石原慎太郎を称賛するだけなら、ディーゼル車規制のような実績を並べればよい。

批判するだけなら、新銀行東京や問題発言を並べればよい。

しかし、そのどちらかだけでは、なぜ石原慎太郎という政治家が長期間にわたって東京都民から選ばれ続けたのかも、なぜ同時にこれほど強い批判を受け続けたのかも説明できない。

政策を前へ動かす決断力と、独断的になり得る危うさ。

複雑な問題を理解しやすくする発信力と、現実を単純化してしまう危険。

既存制度に挑戦する姿勢と、制度的な慎重さを軽視する可能性。

石原政治では、こうした長所と短所が別々に存在していたのではなく、しばしば同じ性質の裏表として現れた。

だから評価が割れる。

そして、その評価の割れ方そのものが、石原慎太郎という人物の特徴だったともいえる。

23歳で『太陽の季節』によって世間を騒がせた若い作家は、その後も長いあいだ文章を書き続けた。

同時に政治家になり、国会へ入り、閣僚を務め、総裁選にも挑み、一度は政治の世界を去った。

そして66歳で再び東京という場所に立った。

そこには日本最大の人口と企業集積があり、巨大な行政組織があり、テレビカメラがあり、国政へ届く影響力があった。

「東京から日本を変える」という言葉ほど、石原慎太郎がなぜ東京都知事という職を選んだのかを簡潔に表したものはない。
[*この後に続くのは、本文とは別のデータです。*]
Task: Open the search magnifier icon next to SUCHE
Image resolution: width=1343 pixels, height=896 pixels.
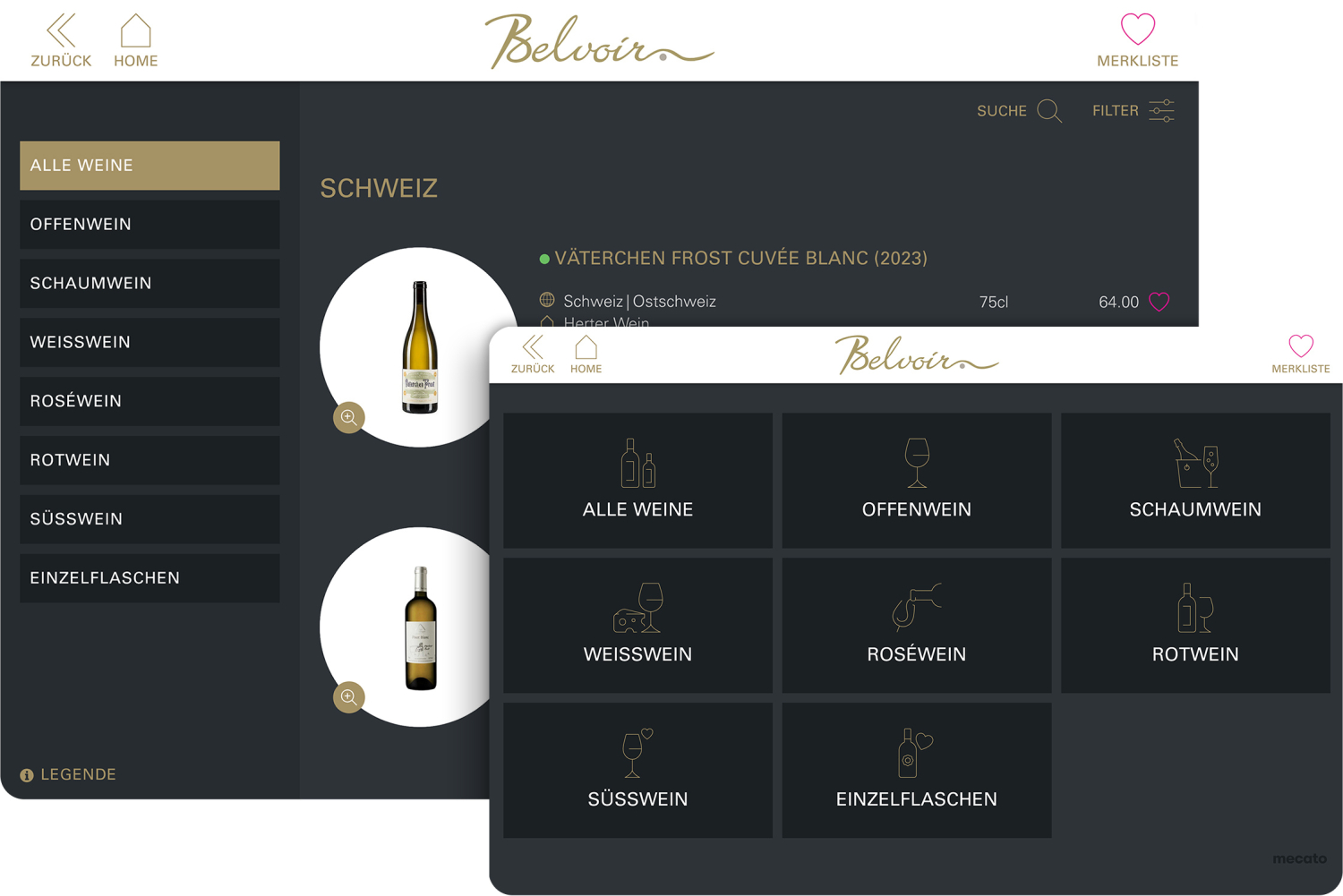Action: (x=1049, y=111)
東京は地方自治体でありながら、日本そのものに向かって語ることのできる場所だった。

言葉によって社会を刺激してきた作家にとって、これほど大きな舞台はなかったのだろう。

石原慎太郎にとって東京とは、最後に見つけた巨大な原稿用紙だった、と表現することもできる。

ただし、小説と違って、その原稿用紙の上には一千万人を超える人々が実際に生活していた。

石原慎太郎の政治を評価するとき、最後まで忘れてはならないのは、おそらくその違いなのである。